Hidden behind a viewfinder
("The Photojournalist,"
Andreas Feinenger's
portrait of  Dennis Stock)
Hiding behind a camera isolates a photographer from their subject, whatever that subject might be. There is a way to break through the isolation and though it should be obvious, many never try it.

It seems like forever since I last wrote concerning the mechanics of composition. And you may not remember that when I first approached the subject I said that there have historically been three main modes of accomplishing this. Well...I actually touched on only the first two: the groundglass and the viewfinder. Hmmmm...whatever happened to that missing third?...and what even was it, anyway?

Whether looking at a surrogate of the final photograph on a groundglass (or its modern digital counterpart), or at a limited view of the world through a viewfinder, a photographer is usually isolated to some degree from the world he hopes to image. However, there is a third way of composing the image that actually connects the artist to the subject and immerses them in the world.
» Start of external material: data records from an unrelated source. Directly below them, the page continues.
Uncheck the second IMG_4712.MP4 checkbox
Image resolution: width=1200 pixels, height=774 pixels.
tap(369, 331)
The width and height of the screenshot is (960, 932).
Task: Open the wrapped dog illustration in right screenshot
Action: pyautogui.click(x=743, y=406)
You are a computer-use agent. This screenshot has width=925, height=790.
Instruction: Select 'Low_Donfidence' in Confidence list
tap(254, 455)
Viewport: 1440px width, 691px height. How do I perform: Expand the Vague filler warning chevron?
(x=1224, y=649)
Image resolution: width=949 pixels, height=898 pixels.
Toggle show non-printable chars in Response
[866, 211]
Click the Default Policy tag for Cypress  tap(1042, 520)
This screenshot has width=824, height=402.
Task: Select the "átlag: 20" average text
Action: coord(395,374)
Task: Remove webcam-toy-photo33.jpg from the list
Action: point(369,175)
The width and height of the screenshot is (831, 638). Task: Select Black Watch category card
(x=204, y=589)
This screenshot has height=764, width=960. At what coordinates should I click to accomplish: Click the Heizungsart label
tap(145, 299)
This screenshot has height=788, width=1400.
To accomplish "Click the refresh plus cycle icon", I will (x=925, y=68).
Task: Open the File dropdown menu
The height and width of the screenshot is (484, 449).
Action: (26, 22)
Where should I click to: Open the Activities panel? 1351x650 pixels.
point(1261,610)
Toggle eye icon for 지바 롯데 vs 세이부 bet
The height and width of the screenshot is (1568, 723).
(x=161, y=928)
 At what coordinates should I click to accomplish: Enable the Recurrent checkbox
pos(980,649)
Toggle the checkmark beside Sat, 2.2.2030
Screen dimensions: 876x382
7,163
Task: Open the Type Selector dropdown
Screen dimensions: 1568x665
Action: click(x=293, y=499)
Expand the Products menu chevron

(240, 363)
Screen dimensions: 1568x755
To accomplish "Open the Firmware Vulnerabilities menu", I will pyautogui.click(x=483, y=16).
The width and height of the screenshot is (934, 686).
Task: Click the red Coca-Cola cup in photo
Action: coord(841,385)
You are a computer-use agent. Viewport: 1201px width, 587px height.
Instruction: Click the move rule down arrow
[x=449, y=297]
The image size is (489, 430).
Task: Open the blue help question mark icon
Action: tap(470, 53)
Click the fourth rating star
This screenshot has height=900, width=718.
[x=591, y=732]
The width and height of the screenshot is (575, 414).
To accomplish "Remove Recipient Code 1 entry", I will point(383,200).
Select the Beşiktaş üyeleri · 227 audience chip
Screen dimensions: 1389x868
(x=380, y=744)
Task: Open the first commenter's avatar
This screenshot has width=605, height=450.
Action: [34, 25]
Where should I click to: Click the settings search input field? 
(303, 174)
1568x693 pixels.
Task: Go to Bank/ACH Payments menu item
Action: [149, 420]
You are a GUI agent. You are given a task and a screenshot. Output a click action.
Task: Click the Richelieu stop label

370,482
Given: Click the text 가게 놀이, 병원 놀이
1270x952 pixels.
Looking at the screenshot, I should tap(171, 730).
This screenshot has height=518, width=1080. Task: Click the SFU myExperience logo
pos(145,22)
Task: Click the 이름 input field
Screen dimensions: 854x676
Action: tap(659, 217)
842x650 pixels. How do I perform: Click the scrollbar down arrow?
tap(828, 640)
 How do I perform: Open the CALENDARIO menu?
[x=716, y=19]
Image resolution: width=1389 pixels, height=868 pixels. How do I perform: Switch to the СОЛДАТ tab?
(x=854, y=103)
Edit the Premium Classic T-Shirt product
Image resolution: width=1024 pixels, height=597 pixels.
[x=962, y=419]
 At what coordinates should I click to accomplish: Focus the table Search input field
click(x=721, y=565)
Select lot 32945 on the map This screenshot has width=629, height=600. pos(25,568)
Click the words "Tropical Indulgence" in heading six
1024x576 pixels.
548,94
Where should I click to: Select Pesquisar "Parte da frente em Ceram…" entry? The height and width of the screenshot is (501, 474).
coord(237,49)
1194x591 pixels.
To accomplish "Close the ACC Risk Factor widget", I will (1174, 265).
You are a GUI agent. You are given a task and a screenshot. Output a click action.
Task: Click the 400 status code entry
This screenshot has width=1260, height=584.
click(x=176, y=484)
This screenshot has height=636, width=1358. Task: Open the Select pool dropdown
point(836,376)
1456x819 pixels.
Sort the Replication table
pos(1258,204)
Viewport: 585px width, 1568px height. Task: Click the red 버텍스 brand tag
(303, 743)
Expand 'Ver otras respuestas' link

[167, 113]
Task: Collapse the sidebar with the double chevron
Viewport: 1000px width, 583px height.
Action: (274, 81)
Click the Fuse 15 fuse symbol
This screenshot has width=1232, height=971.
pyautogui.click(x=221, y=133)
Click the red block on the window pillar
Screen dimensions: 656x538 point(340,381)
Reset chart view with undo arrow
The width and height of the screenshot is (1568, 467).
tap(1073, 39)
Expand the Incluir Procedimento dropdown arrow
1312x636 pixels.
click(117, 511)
Hidden behind a groundglass
In the 1920s and 1930s, cameras had sufficiently progressed technologically to where they were relatively portable, light-weight, and technically simple to operate. Smaller, faster photographic materials ("film") coupled with faster lens systems also had a major impact. These factors had the distinct effect of allowing the photographer to leave the studio behind and begin finding photographic adventure "on the street." It was a monumental leap for the photographic artist to see her art and craft as not simply that of portraiture and still-life in the studio or even of landscapes (if she dared venture out of doors). She could now join the rest of humanity where they lived much of their lives– in action and on the street. This was the beginning of what we would today call photojournalism.

The groundglass obviously became a totally useless antiquity in this new setting. And even though most cameras still contained a viewfinder, those who looked for the real breath of life on the street (and wherever life happened) couldn't be confined behind the optical system of a viewfinder. They preferred to walk among their people, maybe with the camera held at their waist instead of raised to their eye, looking their subjects directly in the eye– eye to eye.

This visual communication allowed the artist to be in real human relationship with their subject, however brief that might be. The subject now saw the photographer as another human being rather than some kind of bio-opto-mechanical-hybrid monster. And the photographer could now see their subject as not simply some image to be composed within a little rectangular frame, but as a real, living and breathing person who existed within a larger environment.

This alternative mode of composing an image abandons the precision of framing and composition that is offered by the groundglass and the viewfinder, but it definitely makes up for this deficit with increased intimacy and immediacy with the subject. This mode takes some practice to get right, but muscle-memory will eventually take over and make "aiming from the hip" second nature.

Try taking photographs with your camera at waist level— don't worry, with modern cameras "film" is cheap, no, FREE! Take as many as you like, attempting to frame the image you desire. When your practice sessions are over you can easily discard your attempts. Do this often, over a period of weeks and months, and you will see a steadily improving ability to point your camera from waist-level at anything you are looking at and capture an image that accurately frames the one you imagined.

A side benefit of all this is that you can also gain a deepening aesthetic sense that can free you from overly depending upon precision and analysis. Enjoy your new-found freedom!